[Item position entries]
--------

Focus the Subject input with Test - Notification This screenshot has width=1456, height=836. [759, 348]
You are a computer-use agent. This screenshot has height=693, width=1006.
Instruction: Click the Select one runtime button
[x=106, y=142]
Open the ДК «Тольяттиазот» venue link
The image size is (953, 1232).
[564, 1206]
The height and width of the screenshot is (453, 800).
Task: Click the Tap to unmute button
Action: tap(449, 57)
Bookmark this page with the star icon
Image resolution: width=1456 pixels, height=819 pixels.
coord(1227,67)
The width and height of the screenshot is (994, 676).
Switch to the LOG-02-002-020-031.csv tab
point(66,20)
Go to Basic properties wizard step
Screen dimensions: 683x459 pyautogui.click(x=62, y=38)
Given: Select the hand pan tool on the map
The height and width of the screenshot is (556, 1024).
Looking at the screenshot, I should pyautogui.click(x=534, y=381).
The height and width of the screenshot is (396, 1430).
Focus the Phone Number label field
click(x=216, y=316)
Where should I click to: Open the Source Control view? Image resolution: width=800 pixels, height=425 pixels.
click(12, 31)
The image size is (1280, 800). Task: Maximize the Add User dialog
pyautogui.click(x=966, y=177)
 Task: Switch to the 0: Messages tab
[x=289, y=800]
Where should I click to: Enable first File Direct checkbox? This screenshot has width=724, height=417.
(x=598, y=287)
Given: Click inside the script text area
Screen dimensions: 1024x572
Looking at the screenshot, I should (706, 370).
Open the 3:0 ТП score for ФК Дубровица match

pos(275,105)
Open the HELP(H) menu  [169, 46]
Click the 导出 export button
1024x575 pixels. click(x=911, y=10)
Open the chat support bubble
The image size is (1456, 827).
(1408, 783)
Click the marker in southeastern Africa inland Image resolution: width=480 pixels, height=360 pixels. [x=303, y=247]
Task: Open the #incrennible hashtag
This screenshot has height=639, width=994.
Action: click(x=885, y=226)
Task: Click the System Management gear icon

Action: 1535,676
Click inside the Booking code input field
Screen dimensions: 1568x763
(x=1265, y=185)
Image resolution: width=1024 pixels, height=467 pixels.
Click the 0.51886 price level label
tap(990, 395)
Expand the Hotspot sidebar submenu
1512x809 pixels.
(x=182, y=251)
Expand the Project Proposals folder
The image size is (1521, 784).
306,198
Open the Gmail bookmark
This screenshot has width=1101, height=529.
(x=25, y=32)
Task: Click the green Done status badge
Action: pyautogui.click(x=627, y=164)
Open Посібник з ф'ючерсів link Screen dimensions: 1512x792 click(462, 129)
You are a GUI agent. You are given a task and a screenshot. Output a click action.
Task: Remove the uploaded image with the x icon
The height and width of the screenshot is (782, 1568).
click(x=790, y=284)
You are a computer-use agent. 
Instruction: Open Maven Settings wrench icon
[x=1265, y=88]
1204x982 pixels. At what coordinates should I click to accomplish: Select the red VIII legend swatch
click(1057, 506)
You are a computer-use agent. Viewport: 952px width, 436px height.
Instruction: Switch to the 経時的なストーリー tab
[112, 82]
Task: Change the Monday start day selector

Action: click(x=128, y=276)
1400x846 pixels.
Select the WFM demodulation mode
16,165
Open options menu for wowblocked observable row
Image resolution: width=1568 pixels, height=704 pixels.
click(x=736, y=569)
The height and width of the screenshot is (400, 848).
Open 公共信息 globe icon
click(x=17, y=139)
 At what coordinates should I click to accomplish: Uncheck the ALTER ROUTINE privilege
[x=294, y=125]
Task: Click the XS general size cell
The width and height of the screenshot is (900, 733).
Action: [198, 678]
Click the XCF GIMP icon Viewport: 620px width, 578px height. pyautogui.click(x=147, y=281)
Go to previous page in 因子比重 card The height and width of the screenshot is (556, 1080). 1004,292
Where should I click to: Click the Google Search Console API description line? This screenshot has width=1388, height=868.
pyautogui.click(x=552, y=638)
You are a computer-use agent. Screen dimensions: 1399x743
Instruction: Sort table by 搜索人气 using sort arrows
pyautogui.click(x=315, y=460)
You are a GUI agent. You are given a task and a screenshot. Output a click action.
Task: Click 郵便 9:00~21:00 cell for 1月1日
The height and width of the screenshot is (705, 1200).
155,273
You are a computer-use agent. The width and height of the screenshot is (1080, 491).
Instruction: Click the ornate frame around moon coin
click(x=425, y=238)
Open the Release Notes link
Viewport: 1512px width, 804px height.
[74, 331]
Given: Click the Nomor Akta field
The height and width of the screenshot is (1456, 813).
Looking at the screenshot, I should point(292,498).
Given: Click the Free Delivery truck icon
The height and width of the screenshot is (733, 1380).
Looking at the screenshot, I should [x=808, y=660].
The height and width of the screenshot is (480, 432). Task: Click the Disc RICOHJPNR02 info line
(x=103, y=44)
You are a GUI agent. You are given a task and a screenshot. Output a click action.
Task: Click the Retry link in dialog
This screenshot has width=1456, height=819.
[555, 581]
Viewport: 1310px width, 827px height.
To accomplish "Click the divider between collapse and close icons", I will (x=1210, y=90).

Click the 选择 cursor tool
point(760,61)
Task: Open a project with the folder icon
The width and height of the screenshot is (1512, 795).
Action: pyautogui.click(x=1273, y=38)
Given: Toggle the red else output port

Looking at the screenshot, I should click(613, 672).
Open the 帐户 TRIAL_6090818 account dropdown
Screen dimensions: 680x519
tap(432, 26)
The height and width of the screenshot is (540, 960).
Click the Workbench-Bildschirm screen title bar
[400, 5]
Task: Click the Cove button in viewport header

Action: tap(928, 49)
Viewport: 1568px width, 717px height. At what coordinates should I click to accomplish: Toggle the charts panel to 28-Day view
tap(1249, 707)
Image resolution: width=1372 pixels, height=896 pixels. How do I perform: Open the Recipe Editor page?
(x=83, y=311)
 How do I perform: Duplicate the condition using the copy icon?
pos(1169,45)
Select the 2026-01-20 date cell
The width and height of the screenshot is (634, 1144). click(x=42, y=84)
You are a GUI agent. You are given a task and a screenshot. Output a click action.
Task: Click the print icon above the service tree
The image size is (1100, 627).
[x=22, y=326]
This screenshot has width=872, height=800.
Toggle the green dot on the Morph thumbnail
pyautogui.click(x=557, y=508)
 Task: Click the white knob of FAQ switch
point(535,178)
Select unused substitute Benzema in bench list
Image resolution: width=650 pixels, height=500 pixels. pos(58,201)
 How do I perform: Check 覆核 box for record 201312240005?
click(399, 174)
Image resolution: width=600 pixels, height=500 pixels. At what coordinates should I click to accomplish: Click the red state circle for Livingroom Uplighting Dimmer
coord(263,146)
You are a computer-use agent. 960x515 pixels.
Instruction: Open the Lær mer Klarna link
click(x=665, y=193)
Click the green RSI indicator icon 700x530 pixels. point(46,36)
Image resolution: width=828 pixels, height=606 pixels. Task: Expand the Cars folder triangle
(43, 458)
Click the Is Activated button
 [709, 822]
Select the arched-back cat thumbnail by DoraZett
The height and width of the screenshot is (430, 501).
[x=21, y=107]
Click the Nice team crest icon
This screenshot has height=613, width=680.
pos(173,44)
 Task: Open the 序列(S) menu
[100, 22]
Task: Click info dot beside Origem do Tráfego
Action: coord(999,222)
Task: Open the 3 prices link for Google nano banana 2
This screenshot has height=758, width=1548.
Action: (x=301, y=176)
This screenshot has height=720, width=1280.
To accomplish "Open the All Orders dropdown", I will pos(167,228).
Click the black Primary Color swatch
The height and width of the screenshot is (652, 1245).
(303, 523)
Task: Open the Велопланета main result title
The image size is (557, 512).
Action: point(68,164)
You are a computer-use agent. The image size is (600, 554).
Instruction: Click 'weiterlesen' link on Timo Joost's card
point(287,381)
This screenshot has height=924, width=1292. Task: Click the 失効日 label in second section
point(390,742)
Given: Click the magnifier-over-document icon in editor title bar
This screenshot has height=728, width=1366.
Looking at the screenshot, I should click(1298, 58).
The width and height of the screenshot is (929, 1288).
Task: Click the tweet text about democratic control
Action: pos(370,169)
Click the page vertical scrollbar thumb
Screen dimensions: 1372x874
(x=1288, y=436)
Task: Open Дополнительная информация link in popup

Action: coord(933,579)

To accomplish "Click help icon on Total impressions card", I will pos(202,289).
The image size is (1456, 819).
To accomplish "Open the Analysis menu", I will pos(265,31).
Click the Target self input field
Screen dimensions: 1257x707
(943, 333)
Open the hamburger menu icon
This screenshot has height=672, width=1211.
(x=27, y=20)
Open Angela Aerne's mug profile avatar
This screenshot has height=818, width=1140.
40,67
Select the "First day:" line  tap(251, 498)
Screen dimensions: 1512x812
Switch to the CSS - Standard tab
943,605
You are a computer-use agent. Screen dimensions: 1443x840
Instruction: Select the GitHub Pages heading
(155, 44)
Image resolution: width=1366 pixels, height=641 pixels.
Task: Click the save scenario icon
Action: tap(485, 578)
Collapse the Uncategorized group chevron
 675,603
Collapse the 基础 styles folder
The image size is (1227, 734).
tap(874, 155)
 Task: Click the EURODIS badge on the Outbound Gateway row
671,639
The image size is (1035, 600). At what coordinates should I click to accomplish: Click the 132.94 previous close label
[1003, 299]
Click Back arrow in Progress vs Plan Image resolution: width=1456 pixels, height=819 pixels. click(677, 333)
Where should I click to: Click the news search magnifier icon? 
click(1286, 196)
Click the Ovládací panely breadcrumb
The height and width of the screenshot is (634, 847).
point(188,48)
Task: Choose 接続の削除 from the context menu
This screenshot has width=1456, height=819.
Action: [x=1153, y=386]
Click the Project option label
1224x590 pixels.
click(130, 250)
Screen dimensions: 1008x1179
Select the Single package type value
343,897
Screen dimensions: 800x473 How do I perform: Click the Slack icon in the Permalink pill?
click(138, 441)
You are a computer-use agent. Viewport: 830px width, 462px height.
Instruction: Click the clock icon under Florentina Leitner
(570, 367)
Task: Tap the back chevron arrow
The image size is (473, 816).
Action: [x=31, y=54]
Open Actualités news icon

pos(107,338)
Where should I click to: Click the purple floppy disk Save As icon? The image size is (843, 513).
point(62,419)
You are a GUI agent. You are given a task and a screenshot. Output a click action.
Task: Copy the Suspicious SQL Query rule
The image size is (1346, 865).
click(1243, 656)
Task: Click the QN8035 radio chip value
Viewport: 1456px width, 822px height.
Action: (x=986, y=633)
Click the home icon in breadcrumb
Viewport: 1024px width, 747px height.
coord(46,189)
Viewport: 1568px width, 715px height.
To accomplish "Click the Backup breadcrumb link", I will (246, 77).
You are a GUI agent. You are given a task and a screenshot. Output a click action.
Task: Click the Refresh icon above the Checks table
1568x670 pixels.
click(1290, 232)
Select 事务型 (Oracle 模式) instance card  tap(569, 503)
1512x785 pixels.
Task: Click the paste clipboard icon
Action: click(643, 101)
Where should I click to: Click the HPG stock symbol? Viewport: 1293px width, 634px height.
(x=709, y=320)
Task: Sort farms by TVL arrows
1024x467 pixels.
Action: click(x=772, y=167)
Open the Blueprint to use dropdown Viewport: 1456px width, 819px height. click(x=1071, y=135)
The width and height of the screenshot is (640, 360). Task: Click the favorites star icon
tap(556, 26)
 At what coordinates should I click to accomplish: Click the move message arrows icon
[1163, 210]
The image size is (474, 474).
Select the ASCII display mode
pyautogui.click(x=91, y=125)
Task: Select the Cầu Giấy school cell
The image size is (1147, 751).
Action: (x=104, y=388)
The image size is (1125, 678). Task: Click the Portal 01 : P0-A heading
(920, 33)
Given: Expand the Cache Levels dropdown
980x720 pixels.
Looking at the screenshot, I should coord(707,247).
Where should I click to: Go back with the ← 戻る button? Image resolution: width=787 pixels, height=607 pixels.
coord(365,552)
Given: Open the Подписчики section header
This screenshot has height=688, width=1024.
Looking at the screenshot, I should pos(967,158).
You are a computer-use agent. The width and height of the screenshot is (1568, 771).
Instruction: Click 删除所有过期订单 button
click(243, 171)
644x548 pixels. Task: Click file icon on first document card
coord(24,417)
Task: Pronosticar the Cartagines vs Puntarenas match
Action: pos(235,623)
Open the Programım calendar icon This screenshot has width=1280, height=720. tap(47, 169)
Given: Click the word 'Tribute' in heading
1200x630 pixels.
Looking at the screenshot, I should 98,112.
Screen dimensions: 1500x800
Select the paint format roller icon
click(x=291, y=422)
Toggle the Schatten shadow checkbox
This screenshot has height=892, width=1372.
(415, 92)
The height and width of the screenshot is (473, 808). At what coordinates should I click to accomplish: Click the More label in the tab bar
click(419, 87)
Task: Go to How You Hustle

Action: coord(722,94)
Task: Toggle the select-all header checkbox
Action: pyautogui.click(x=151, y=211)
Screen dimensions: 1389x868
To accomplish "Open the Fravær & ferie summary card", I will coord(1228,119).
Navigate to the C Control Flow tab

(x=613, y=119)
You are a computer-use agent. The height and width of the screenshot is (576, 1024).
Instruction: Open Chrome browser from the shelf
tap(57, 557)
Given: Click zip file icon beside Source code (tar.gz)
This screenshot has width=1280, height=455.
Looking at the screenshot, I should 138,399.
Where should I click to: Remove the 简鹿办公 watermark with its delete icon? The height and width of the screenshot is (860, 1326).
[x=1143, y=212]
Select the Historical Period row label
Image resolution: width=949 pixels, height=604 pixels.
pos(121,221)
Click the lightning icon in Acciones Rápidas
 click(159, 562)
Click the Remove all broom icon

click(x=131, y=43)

--------

Duplicate the lines of the data above, from the line containing "Task: Tap the back chevron arrow" up to and including the line containing "Action: click(643, 101)".

#### ANSWER TO THE EXERCISE
Task: Tap the back chevron arrow
The image size is (473, 816).
Action: [x=31, y=54]
Open Actualités news icon

pos(107,338)
Where should I click to: Click the purple floppy disk Save As icon? The image size is (843, 513).
point(62,419)
You are a GUI agent. You are given a task and a screenshot. Output a click action.
Task: Copy the Suspicious SQL Query rule
The image size is (1346, 865).
click(1243, 656)
Task: Click the QN8035 radio chip value
Viewport: 1456px width, 822px height.
Action: (x=986, y=633)
Click the home icon in breadcrumb
Viewport: 1024px width, 747px height.
coord(46,189)
Viewport: 1568px width, 715px height.
To accomplish "Click the Backup breadcrumb link", I will (246, 77).
You are a GUI agent. You are given a task and a screenshot. Output a click action.
Task: Click the Refresh icon above the Checks table
1568x670 pixels.
click(1290, 232)
Select 事务型 (Oracle 模式) instance card  tap(569, 503)
1512x785 pixels.
Task: Click the paste clipboard icon
Action: click(643, 101)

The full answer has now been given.